EmptyChristopher Nolan's "The Prestige" beat out Clint Eastwood's "Flags of our Fathers" this past weekend at the North American boxoffice. Buena Vista's tale of two dueling magicians conjured up the top spot, luring in $14.8 million. "Flags," released by Paramount Pictures, raised $10.3 million, landing in third place among the weekend's rankings.
Still, the biggest winner of the frame was Warners itself, because the studio was involved in all three of the top pictures. The distributor co-produced "Flags" with DreamWorks, and it is handling overseas distribution for both "Flags" and "Prestige." And it is also a producer and distributor of the second-ranked picture, "The Departed," which held on strong its third weekend in release with a $13.5 million take and a mere 29% drop-off from the previous weekend. The gangster film's cumulative gross to date stands at a commanding $76.9 million.
The other two new releases, both targeting female moviegoers, found spots in the top 10 as well. 20th Century Fox unleashed the horse tale "Flicka," which trotted to fifth place with a purse of $7.7 million. Sony secured the eighth spot with its moderately sized release of "Marie Antoinette"; opening in 859 theaters, the costume drama directed by Sofia Coppolla grossed $5.4 million in its maiden outing.
"Prestige," the weekend leader, represented a solid win for Nolan, after the director's success in summer 2005 with "Batman Begins." The movie stars two actors who've logged time in superhero mode -- Christian Bale of "Batman" and Hugh Jackman, who plays Wolverine in the "X-Men" series -- as the dueling magicians who fight for each others tricks and for the same girl. Rated PG-13, the period film earned a solid per-theater average of $6,489 in 2,281 theaters. Earning a B ranking by exit pollster CinemaScore, "Prestige" may have a tougher time holding on to its audience during its sophomore session. Drawing an audience that tilted in favor of males over-25, the film drew moviegoers primarily because of its subject matter, with the lead actors offering a secondary reason for audiences to sample the film.

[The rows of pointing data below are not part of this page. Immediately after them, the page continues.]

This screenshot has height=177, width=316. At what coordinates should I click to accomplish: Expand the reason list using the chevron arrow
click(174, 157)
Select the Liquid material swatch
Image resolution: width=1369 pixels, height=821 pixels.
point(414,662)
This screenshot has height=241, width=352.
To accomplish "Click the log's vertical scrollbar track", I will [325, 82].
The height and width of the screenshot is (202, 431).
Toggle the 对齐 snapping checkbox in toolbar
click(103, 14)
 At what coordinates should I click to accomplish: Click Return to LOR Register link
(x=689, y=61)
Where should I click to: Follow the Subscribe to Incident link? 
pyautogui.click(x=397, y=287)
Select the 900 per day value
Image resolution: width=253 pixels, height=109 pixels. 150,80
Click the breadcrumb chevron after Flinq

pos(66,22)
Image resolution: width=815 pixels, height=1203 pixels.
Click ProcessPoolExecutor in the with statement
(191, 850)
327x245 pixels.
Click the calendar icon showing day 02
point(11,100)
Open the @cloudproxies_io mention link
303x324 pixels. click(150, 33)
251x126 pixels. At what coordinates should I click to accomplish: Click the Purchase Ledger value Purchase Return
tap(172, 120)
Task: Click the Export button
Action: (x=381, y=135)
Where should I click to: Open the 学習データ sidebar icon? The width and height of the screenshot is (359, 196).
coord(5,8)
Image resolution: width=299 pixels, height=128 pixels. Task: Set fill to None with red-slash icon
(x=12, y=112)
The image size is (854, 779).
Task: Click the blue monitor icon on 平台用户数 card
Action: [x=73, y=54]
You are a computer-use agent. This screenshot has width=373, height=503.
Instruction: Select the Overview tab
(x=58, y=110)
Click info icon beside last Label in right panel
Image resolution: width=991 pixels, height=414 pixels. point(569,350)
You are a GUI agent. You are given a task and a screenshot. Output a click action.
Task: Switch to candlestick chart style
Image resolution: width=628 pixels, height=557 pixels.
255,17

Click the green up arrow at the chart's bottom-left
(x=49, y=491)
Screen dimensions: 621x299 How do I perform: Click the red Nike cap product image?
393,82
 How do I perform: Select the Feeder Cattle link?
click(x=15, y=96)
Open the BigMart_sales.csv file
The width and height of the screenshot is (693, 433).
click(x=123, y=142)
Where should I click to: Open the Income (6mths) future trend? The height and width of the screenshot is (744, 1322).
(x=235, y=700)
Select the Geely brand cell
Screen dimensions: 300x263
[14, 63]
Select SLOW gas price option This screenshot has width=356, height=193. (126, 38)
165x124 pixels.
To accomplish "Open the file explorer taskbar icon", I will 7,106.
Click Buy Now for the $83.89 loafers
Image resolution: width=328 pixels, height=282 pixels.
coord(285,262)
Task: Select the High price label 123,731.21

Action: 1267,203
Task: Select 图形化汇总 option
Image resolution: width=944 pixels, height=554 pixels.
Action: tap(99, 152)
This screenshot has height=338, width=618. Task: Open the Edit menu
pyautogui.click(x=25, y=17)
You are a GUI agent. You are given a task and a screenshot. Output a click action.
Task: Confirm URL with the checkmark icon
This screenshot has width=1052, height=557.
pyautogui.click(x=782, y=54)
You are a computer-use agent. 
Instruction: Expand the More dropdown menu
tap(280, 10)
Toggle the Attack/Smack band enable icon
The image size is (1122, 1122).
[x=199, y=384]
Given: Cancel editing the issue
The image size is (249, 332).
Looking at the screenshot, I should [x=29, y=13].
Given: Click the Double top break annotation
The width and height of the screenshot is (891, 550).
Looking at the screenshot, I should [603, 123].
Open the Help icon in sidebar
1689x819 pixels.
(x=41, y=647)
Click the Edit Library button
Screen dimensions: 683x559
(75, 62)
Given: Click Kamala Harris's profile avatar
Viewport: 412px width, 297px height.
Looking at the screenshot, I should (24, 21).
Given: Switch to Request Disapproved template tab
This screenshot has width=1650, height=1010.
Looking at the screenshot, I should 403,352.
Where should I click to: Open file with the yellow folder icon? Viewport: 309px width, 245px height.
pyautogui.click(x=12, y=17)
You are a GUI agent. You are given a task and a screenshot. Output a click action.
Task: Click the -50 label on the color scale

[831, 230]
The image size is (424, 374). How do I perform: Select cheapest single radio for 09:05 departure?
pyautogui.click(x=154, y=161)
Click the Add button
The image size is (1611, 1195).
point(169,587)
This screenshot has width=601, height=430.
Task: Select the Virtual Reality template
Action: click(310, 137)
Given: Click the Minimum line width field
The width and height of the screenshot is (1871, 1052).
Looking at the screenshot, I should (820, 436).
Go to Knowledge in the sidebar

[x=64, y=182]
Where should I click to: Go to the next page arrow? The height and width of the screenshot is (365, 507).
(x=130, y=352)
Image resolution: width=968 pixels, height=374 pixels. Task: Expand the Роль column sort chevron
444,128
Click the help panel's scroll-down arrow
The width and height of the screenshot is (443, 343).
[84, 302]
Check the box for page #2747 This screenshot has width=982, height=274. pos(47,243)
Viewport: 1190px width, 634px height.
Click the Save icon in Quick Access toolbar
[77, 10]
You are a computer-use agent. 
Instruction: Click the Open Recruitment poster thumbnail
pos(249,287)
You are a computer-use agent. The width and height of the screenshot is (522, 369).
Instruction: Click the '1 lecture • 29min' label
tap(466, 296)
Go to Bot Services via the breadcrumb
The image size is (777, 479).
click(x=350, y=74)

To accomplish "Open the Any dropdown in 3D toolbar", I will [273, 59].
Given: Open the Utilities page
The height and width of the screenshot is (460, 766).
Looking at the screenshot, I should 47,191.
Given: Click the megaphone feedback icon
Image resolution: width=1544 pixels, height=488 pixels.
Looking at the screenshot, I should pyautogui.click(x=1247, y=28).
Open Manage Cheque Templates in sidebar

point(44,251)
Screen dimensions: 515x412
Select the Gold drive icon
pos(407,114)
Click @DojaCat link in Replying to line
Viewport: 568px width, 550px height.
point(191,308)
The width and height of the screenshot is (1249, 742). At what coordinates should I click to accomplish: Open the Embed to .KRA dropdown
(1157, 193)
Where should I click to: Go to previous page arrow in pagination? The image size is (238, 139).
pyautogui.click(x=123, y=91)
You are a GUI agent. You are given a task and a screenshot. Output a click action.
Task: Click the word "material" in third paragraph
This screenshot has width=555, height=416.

The audience that showed up for "Flags" was even more heavily male (67%) and over 25 (85%), according to CinemaScore. It was drawn to the film both because of its subject matter and its director. And it rewarded the movie with an overall grade of A-. That could bode well for "Flags'" long-term playability, especially if the film figures in the upcoming awards season.
Given all the attention that "Marie" has earned in the fashion magazines in the walk-up to the film's opening, it's no surprise that the movie attracted many more females than males -- 69% vs. 31%. Its audience was also older as 70% were 25 and up. The film ended up with an overall grade of C, which could spell trouble for its expansion.
Meanwhile, though Buena Vista's rerelease of "Tim Burton's The Nightmare Before Christmas" didn't crack the top 10 -- it ranked 12th for the weekend -- the movie, sporting a new 3-D look, did turn-away business in the 168 theaters in which it played. Racking up a powerful per-screen average of $19,506, "Christmas" reopened to the tune of $3.3 million.
On an even more exclusive front, Sony Pictures introduced "Running With Scissors," director Ryan Murphy's adaptation of the eccentric memoir by Augusten Burroughs, in eight theaters. The film, which stars an eclectic cast that includes Annette Bening, Brian Cox, Alec Baldwin and Gwyneth Paltrow, picked up $226,108, which amounts to an encouraging per-screen gross of $28,264.
"Infamous," however, the second Truman Capote biopic in a year, didn't pick up any speed during its second weekend of release. The Warner Independent Pictures release, playing in 179 theaters, saw its take drop by 60% as it grossed an additional $179,960.